INPUT RECORDS:
┌────────

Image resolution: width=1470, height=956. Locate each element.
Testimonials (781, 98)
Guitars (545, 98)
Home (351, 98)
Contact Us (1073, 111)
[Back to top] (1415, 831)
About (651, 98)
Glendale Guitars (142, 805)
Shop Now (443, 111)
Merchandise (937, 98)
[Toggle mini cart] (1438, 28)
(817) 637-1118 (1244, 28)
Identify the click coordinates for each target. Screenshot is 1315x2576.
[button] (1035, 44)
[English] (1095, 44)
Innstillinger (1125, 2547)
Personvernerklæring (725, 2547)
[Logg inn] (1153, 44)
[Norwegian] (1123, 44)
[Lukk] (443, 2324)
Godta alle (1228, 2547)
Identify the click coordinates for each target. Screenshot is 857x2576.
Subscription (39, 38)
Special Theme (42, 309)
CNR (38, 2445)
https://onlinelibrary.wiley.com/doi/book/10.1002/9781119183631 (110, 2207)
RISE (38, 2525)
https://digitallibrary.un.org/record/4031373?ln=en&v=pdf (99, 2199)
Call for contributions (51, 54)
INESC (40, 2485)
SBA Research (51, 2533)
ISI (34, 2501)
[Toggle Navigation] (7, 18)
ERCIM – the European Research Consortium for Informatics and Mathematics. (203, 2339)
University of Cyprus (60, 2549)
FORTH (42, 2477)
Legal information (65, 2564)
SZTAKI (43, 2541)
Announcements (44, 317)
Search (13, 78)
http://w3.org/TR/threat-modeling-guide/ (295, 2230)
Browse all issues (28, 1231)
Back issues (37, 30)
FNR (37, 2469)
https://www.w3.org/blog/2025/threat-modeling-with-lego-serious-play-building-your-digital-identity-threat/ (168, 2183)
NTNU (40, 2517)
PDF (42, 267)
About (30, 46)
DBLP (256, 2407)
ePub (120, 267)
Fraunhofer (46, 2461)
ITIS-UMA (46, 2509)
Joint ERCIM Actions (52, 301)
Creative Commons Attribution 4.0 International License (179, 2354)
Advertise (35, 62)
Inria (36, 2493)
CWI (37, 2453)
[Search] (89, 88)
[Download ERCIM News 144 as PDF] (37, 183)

└────────

REQUIRED ACTION: Every entry must be duplicated exactly as it stands.

ANSWER SECTION:
Image resolution: width=1470, height=956. Locate each element.
Testimonials (781, 98)
Guitars (545, 98)
Home (351, 98)
Contact Us (1073, 111)
[Back to top] (1415, 831)
About (651, 98)
Glendale Guitars (142, 805)
Shop Now (443, 111)
Merchandise (937, 98)
[Toggle mini cart] (1438, 28)
(817) 637-1118 (1244, 28)
Identify the click coordinates for each target. Screenshot is 1315x2576.
[button] (1035, 44)
[English] (1095, 44)
Innstillinger (1125, 2547)
Personvernerklæring (725, 2547)
[Logg inn] (1153, 44)
[Norwegian] (1123, 44)
[Lukk] (443, 2324)
Godta alle (1228, 2547)
Identify the click coordinates for each target. Screenshot is 857x2576.
Subscription (39, 38)
Special Theme (42, 309)
CNR (38, 2445)
https://onlinelibrary.wiley.com/doi/book/10.1002/9781119183631 (110, 2207)
RISE (38, 2525)
https://digitallibrary.un.org/record/4031373?ln=en&v=pdf (99, 2199)
Call for contributions (51, 54)
INESC (40, 2485)
SBA Research (51, 2533)
ISI (34, 2501)
[Toggle Navigation] (7, 18)
ERCIM – the European Research Consortium for Informatics and Mathematics. (203, 2339)
University of Cyprus (60, 2549)
FORTH (42, 2477)
Legal information (65, 2564)
SZTAKI (43, 2541)
Announcements (44, 317)
Search (13, 78)
http://w3.org/TR/threat-modeling-guide/ (295, 2230)
Browse all issues (28, 1231)
Back issues (37, 30)
FNR (37, 2469)
https://www.w3.org/blog/2025/threat-modeling-with-lego-serious-play-building-your-digital-identity-threat/ (168, 2183)
NTNU (40, 2517)
PDF (42, 267)
About (30, 46)
DBLP (256, 2407)
ePub (120, 267)
Fraunhofer (46, 2461)
ITIS-UMA (46, 2509)
Joint ERCIM Actions (52, 301)
Creative Commons Attribution 4.0 International License (179, 2354)
Advertise (35, 62)
Inria (36, 2493)
CWI (37, 2453)
[Search] (89, 88)
[Download ERCIM News 144 as PDF] (37, 183)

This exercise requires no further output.